- ABOUT THIS EXERCISE: Print out the entries that follow exactly, missing none.

━━━ SUPPLIED MATERIAL

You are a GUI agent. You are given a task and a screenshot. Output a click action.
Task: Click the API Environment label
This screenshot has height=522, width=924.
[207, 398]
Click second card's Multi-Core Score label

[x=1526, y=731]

━━━━━━

- RESPONSE FOR THIS EXERCISE:
You are a GUI agent. You are given a task and a screenshot. Output a click action.
Task: Click the API Environment label
This screenshot has height=522, width=924.
[207, 398]
Click second card's Multi-Core Score label

[x=1526, y=731]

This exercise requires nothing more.